Uit te voeren taken —
1) Neem uit de wettekst over de burgerlijke stand letterlijk het gedeelte over van "Artikel 31 van" tot en met "plaatsgehad.".
2) Op welke datum werd volgens de wettekst over de burgerlijke stand het voorstel voor de Wet elektronische dienstverlening burgerlijke stand bij Koninklijke boodschap ingediend?
3) Zet de wettekst over de burgerlijke stand voort vanaf het punt waar hij ophoudt.

Aangeleverde tekst —

Artikel 31 van Boek 1 van het Burgerlijk Wetboek zoals het gold voor het
tijdstip van inwerkingtreding van deze wet, is ook na dit tijdstip van
toepassing indien de aangifte of aankondiging van het huwelijksvoornemen
bij de ambtenaar van de burgerlijke stand voor dit tijdstip heeft
plaatsgehad.

B

Artikel 233 van Boek 1 van het Burgerlijk Wetboek is niet van toepassing
op hen die voor de inwerkingtreding van deze wet als gevolg van het
sluiten van een huwelijk of geregistreerd partnerschap meerderjarig zijn
geworden. Voor deze personen blijft het recht van toepassing zoals dat
gold onmiddellijk voorafgaande aan het tijdstip van inwerkingtreding van
deze wet.

ARTIKEL IV

1. Indien het bij Koninklijke boodschap van 13 juli 2010 ingediende
voorstel van wet tot wijziging van Boek 1 van het Burgerlijk Wetboek en
enige andere wetten in verband met de vereenvoudiging van en de
invoering van een elektronische dienstverlening bij de burgerlijke stand
(Wet elektronische dienstverlening burgerlijke stand, 32 444), tot wet
is of wordt verheven, en artikel I onderdeel M van die wet eerder in
werking is getreden of treedt dan artikel I onderdelen D en E van deze
wet, komt in artikel I onderdeel D te vervallen en komt onderdeel E van
deze wet als volgt te luiden:

E

Artikel 44 komt te luiden:

1. Ten behoeve van het kenbaar maken van hun voornemen om in het
huwelijk te treden verstrekken de aanstaande echtgenoten van wie ten
minste één uitsluitend of mede de Nederlandse nationaliteit bezit of
in Nederland zijn gewone verblijfplaats heeft aan de ambtenaar van de
burgerlijke stand:

a. hun geslachtsnaam, voornamen, woonplaats en geboortegegevens, alsmede
een verklaring dat zij elkaar niet als bloedverwanten bestaan in de
derde of vierde graad in de zijlinie, dan wel een beëdigde verklaring
als bedoeld in artikel 41a;

b. indien toestemming tot het aangaan van een huwelijk is vereist, de
gegevens van degenen wier toestemming noodzakelijk is, dan wel het
bewijs dat deze hun toestemming hebben verleend. De toestemming kan ook
ter gelegenheid van de huwelijksvoltrekking worden gegeven. Is de
toestemming door de rechter verleend, dan verifieert de ambtenaar het
bestaan daarvan bij de betrokken griffie;

c. de overlijdensgegevens van allen wier toestemming voor het huwelijk
was vereist, als zij in leven waren geweest;

d. de gegevens inzake ontbinding van eventuele eerdere huwelijken of
geregistreerde partnerschappen;

e. in geval van stuiting, de gegevens inzake de opheffing daarvan;

f. de ontheffing of de vergunning van Onze Minister van Justitie,
ingeval deze is vereist;

g. een vrijstelling krachtens artikel 62, indien deze is verkregen;

h. de namen en adressen van de personen die als getuigen bij de
voltrekking van het huwelijk aanwezig zullen zijn;

i. ingeval een aanstaande echtgenoot niet de Nederlandse nationaliteit
bezit of rechtmatig in Nederland verblijft als bedoeld in artikel 8,
onder b, d of e, van de Vreemdelingenwet 2000, een verklaring dat het
voornemen om in het huwelijk te treden niet wordt aangegaan met het
oogmerk om verblijfsrecht in Nederland te verkrijgen, alsmede een
verklaring omtrent het verblijfsrecht van de aanstaande echtgenoot die
niet de Nederlandse nationaliteit bezit;

j. de naam van de gemeente in Nederland waar het huwelijk zal worden
voltrokken.

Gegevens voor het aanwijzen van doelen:
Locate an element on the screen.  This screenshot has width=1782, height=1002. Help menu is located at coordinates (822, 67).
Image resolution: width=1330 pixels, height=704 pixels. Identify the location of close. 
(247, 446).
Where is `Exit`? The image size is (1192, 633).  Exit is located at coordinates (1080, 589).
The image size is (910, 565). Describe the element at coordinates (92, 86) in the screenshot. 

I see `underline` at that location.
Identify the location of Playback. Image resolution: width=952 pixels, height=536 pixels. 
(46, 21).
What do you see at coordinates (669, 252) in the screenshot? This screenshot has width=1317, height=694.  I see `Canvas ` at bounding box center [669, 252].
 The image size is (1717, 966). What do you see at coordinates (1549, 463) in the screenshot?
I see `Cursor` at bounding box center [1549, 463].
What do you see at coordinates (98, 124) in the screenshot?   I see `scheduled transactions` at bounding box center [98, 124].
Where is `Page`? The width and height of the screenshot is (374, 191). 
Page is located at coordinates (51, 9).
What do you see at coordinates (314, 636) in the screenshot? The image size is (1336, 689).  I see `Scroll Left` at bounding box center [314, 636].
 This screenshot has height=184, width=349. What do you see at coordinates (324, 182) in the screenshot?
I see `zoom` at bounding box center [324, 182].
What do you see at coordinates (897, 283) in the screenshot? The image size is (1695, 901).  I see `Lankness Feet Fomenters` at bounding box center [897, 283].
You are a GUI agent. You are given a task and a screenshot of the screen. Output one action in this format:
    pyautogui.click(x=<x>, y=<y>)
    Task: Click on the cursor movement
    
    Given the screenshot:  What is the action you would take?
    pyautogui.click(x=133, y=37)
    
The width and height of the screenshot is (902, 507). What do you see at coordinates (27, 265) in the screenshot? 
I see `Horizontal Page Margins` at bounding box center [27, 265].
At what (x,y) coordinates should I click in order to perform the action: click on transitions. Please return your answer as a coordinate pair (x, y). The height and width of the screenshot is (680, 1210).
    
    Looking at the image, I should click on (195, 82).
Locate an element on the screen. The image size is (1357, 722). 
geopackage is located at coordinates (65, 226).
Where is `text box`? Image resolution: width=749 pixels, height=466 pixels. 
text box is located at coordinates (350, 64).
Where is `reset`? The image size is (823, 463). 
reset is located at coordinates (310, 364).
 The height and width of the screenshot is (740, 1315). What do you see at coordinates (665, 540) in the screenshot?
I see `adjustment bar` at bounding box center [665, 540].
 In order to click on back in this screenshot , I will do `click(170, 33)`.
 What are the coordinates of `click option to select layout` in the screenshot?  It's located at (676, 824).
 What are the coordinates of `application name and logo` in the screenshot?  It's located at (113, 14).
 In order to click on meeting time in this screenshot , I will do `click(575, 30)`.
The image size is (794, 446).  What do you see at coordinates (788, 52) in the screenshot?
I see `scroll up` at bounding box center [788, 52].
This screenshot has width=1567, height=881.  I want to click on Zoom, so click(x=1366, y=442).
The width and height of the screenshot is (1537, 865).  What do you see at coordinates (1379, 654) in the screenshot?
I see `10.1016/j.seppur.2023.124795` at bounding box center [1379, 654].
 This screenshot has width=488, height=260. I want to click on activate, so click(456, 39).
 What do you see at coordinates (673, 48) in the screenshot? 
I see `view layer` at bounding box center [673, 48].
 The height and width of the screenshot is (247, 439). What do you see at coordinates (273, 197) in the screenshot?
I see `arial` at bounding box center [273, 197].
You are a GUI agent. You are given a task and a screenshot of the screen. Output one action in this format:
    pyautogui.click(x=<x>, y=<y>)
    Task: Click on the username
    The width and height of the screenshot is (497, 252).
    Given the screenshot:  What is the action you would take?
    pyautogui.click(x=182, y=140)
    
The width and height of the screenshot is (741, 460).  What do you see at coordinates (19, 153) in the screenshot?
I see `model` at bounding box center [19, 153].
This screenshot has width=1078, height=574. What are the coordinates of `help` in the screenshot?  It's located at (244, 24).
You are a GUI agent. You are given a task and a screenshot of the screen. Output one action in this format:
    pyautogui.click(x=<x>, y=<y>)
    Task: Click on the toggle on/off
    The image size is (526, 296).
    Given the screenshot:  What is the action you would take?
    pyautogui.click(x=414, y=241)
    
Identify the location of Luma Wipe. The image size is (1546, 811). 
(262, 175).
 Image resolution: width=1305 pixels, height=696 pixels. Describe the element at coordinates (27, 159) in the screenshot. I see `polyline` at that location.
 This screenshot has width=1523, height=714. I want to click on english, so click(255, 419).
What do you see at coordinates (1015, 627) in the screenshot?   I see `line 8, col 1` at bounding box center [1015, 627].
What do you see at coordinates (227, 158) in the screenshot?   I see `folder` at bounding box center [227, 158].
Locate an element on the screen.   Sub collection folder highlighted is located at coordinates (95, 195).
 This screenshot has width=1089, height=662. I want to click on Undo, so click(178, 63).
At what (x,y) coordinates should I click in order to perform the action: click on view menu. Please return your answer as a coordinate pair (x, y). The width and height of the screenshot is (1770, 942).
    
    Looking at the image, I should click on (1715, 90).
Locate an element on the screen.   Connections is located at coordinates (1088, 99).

Definitieve antwoorden —
1)
Artikel 31 van Boek 1 van het Burgerlijk Wetboek zoals het gold voor het
tijdstip van inwerkingtreding van deze wet, is ook na dit tijdstip van
toepassing indien de aangifte of aankondiging van het huwelijksvoornemen
bij de ambtenaar van de burgerlijke stand voor dit tijdstip heeft
plaatsgehad.

2) Op 13 juli 2010.

3)
2. Wanneer de aanstaande echtgenoten, van wie ten minste één de
Nederlandse nationaliteit bezit, buiten Nederland hun woonplaats hebben,
kunnen zij zich ten behoeve van hun voornemen om in het huwelijk te
treden uitsluitend tot de ambtenaar van de burgerlijke stand van de
gemeente ’s-Gravenhage wenden. 

2. Indien het bij Koninklijke boodschap van 13 juli 2010 ingediende
voorstel van wet tot wijziging van Boek 1 van het Burgerlijk Wetboek en
enige andere wetten in verband met de vereenvoudiging van en de
invoering van een elektronische dienstverlening bij de burgerlijke stand
(Wet elektronische dienstverlening burgerlijke stand, 32 444), tot wet
is of wordt verheven, en artikel I onderdeel Z van die wet eerder in
werking is getreden of treedt dan artikel I onderdeel L van deze wet,
komt artikel I onderdeel L van deze wet als volgt te luiden: 

L

Artikel 80a komt te luiden:

1.Een persoon kan tegelijkertijd slechts met één andere persoon van
hetzelfde of andere geslacht een geregistreerd partnerschap aangaan.

2.Zij die een geregistreerd partnerschap aangaan, mogen niet
tegelijkertijd gehuwd zijn.

3.Registratie van partnerschap geschiedt bij een akte van registratie
van partnerschap opgemaakt door een ambtenaar van de burgerlijke stand.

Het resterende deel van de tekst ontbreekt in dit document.